Set exercise 1: Can you format everything in the rows from the one containing "КРОССОВКИ ДЛЯ ТЕННИСА (53, 216)" down to the one containing "Events (243, 748)", both included, as a JSON list of strings with one string per row and blank lines left out?

Document section:
-------------------------

Chicken, Sweetcorn, & Egg Noodle Soup


A quick filling soup made with leftover cooked chicken (or Christmas turkey). Vegetarian and vegan alternatives are detailed at the end of the recipe

Serves 4

3 litres chicken stock
3 nests rice noodles 
340g tin of sweetcorn or 1 mug frozen sweetcorn
2cm root ginger
1 large garlic clove
300g shredded cooked chicken
1 egg, beaten 
4 spring onions, chopped
Sesame oil
Chilli Oil

Liquidise the sweetcorn, ginger, and garlic with the water from the tin, or some warm chicken stock to thaw the frozen sweetcorn.

Bring the chicken stock to the boil. Add the liquidised sweetcorn and the noodle nests.  Cover, bring back to the boil, then turn down to a simmer. Cook the noodles according to the packet instructions. I used Aldi Brown Rice Noodles which say take 5-10 minutes to cook, and in the end took 7 minutes.

-------------------------

Task material:
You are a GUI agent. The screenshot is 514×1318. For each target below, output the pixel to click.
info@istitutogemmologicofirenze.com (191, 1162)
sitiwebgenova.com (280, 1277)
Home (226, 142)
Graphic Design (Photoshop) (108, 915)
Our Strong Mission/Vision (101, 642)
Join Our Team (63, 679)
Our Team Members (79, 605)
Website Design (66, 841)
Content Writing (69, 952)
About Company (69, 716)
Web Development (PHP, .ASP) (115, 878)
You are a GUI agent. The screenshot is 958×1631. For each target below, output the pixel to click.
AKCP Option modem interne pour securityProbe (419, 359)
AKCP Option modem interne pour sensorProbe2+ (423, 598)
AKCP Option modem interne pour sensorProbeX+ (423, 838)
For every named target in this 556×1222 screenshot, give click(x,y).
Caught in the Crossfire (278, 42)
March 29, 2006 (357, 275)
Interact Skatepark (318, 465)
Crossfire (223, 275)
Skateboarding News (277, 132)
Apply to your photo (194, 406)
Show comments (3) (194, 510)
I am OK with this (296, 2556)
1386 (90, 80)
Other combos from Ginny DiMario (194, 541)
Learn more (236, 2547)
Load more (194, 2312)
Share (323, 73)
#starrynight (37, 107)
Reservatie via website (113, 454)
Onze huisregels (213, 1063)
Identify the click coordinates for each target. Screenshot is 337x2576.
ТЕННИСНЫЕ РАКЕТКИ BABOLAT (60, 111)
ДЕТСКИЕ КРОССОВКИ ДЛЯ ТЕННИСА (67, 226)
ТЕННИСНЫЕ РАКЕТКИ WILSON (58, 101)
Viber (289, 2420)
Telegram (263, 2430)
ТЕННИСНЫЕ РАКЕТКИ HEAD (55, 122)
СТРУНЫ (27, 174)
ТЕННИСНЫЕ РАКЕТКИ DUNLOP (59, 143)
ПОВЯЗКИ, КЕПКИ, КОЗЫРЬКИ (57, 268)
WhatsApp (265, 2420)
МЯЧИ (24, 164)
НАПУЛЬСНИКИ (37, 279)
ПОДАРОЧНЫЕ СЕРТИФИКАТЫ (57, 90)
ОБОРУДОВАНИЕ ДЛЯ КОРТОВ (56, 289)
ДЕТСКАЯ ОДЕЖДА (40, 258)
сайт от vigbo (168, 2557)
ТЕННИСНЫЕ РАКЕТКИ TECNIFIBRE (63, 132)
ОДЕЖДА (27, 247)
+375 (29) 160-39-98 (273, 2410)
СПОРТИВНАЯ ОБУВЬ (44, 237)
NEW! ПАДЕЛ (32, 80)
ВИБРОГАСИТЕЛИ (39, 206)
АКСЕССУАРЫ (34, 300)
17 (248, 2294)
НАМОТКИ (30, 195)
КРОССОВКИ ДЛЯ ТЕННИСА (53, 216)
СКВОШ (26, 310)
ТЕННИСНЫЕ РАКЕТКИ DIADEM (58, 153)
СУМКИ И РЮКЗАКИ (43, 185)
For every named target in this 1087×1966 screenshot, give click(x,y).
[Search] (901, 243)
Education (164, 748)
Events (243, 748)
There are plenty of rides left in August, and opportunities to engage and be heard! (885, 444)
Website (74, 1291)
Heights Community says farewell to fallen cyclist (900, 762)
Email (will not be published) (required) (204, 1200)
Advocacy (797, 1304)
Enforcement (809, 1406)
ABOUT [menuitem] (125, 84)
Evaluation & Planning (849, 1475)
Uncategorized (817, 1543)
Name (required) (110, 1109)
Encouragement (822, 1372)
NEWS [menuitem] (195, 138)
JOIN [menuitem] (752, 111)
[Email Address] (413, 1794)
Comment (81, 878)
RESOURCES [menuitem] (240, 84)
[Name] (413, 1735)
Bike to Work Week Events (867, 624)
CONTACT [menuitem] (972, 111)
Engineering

-------------------------

Set exercise 2: Can you resume the chicken, sweetcorn, and egg noodle soup recipe from the point where it stops?

Task output 1:
[
  "КРОССОВКИ ДЛЯ ТЕННИСА (53, 216)",
  "СКВОШ (26, 310)",
  "ТЕННИСНЫЕ РАКЕТКИ DIADEM (58, 153)",
  "СУМКИ И РЮКЗАКИ (43, 185)",
  "For every named target in this 1087×1966 screenshot, give click(x,y).",
  "[Search] (901, 243)",
  "Education (164, 748)",
  "Events (243, 748)"
]

Task output 2:
Stir in the shredded chicken, turn up the heat a little, and bring back to the boil.  When bubbling, dribble over the beaten egg.  Leave for a minute for the egg to cook in the hot soup then divide into four bowls.  

Sprinkle a chopped spring onion over each bowl and drizzle with sesame oil and chilli oil to serve.

A vegetarian version can be made with vegetable stock and grated firm tofu instead of chicken.  And a vegan version can be made with vegetable stock, tofu, and 2 tbsp cornflour mixed with 2 tbsp cold water stirred in instead of egg to thicken the soup a little.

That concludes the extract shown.